In summary, optimization of liquefaction, process operating conditions and refrigerant composition has been studied by many researchers. However, there is a lack of systematic research to evaluate the effects of the propane precooling temperature and the number of moles of methane in mixed refrigerant on the liquefaction performance of the mixed refrigerant liquefaction process with propane precooled (C3/MRC). In this paper, the influence and optimization of important parameters on evaluation indices in the C3/MRC process were carried out by using the process simulation HYSYS software.

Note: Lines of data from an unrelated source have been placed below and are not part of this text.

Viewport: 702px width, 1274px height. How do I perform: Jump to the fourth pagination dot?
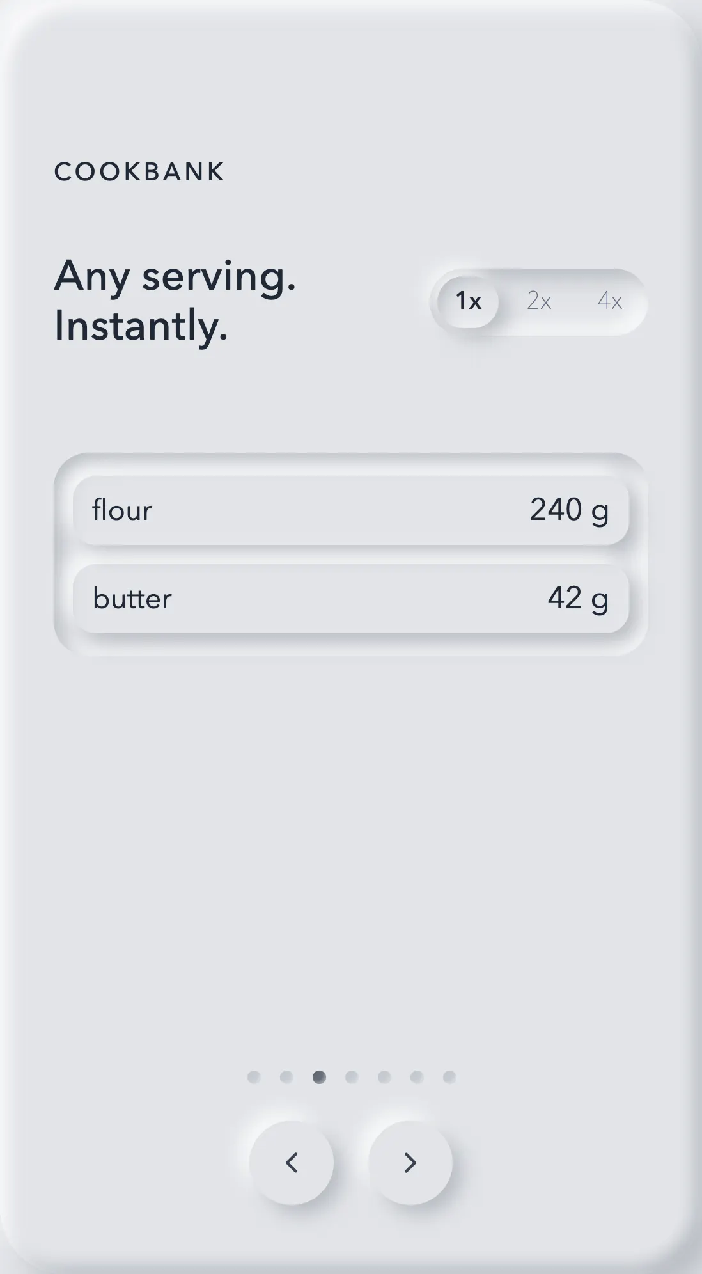[x=352, y=1077]
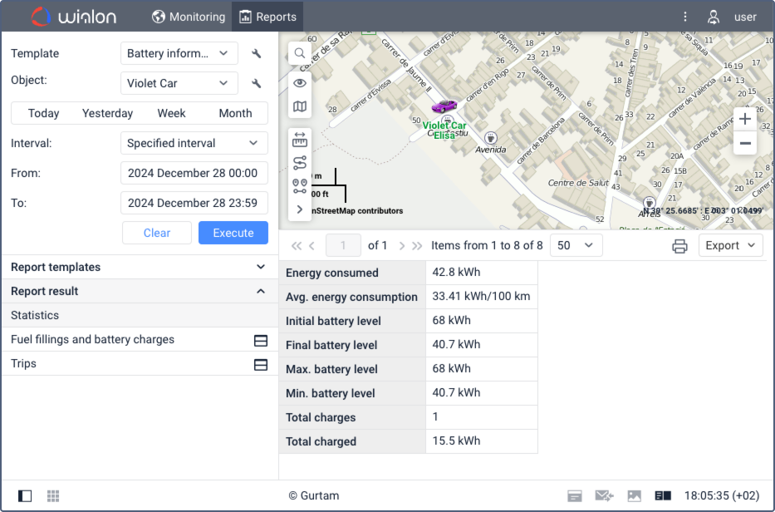The width and height of the screenshot is (775, 512).
Task: Toggle table view for Fuel fillings row
Action: (260, 340)
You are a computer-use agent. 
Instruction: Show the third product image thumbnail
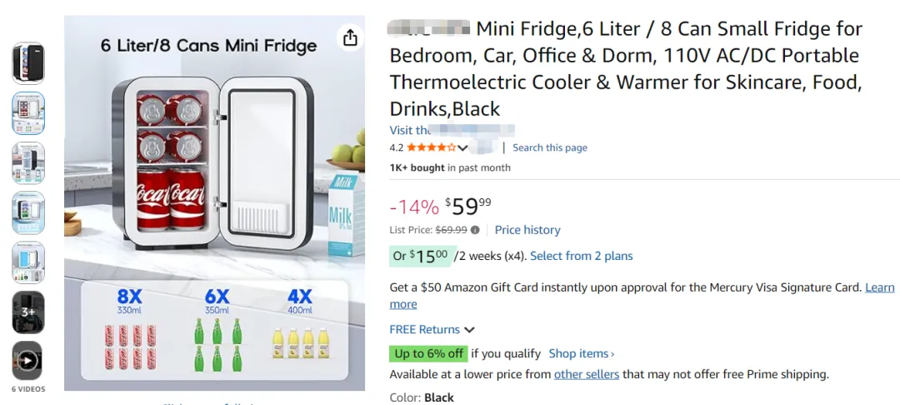[28, 163]
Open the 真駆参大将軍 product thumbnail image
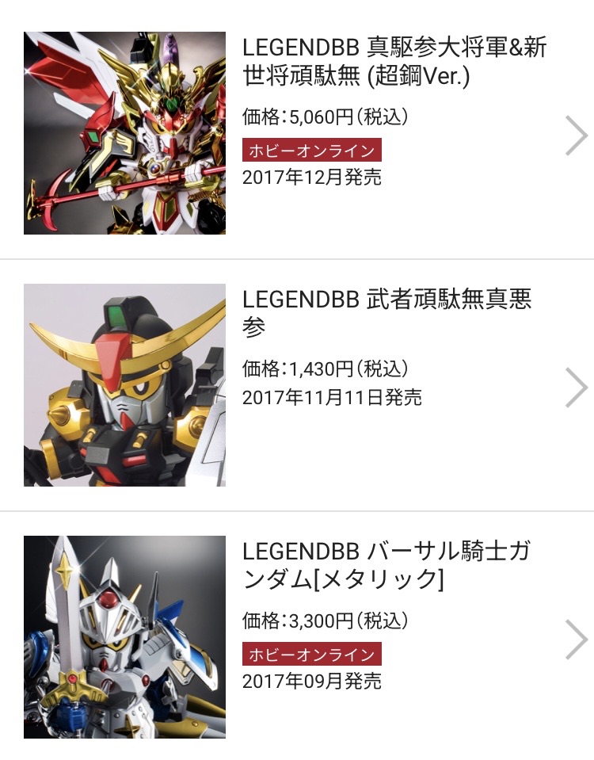 [x=124, y=133]
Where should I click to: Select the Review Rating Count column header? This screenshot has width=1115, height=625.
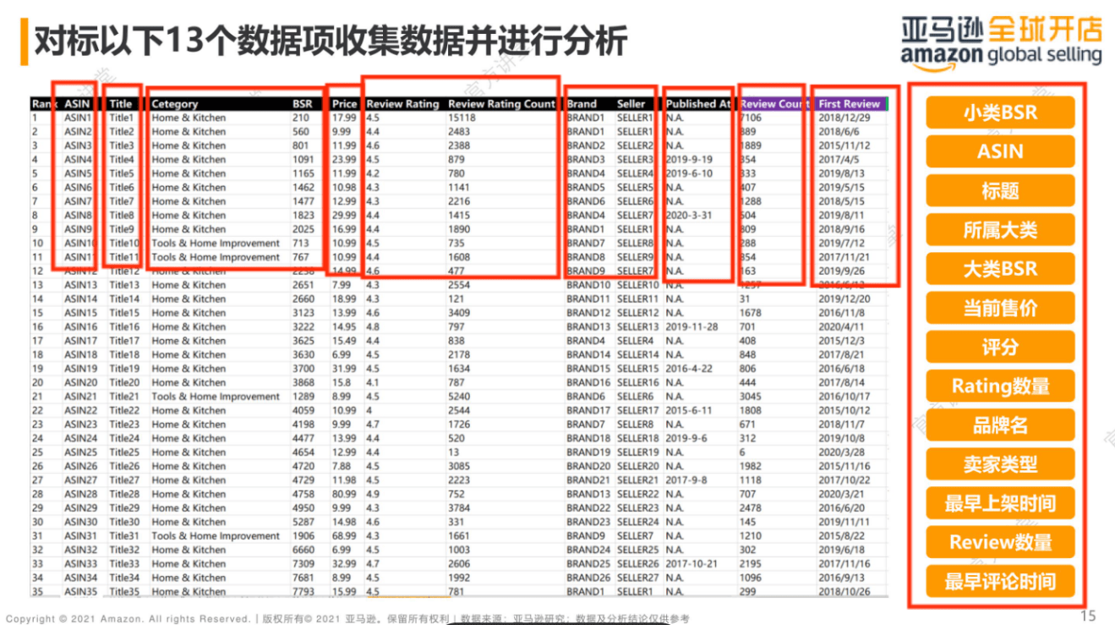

2  Process Flow of the C3/MRC Process

2.1 Process Flow Establishment

The mixed refrigerant (MR) liquefaction process overcomes the problem of high equipment inventory by combining all refrigerants in one or two refrigeration cycles. In this process, different refrigerants are combined to form a single stream of MR, which is compressed, cooled, and expanded to provide cold energy for the cooling and liquefaction of the natural gas stream. The MR components and their compositions are carefully selected to ensure that the heat composite curve of the MR closely matches that of the natural gas stream. Common refrigerants used in the MR liquefaction process include nitrogen, methane, ethane, ethylene, propane, isobutene, normal butane, isopentane, and normal pentane. Some MR liquefaction processes include a precooling cycle that utilizes a separate refrigerant. A good example is the famous propane precooled mixed refrigerant process (C3/MRC) licensed by Air Products and Chemical Incorporated. Unlike other liquefaction processes where evaporation of refrigerant in a heat exchanger occurs at a constant temperature, in the MR process, the refrigerant mixture boils over a temperature range that could be optimized to suit the heat composite curve of natural gas, leading to high energy efficiencies at comparatively lower inventory costs [18,19]. The natural gas liquefaction process simulated in this paper is shown in Fig. 1.

images

Figure 1: Simulation flow chart established by HYSYS software

2.2 Process Initial and Equipment Process Parameters

When establishing the simulation process, the propane precooling cycle is first established and polymerized, and then the mixed refrigerant cycle is established and polymerized. The natural gas liquefaction circuit will be completed once both procedures are completed. The pressure drop of the cooler and LNG heat exchanger is set to 20 kPa to simplify the model by taking into account the actual pressure drop. The variable efficiency of the compressor is considered to be 75%.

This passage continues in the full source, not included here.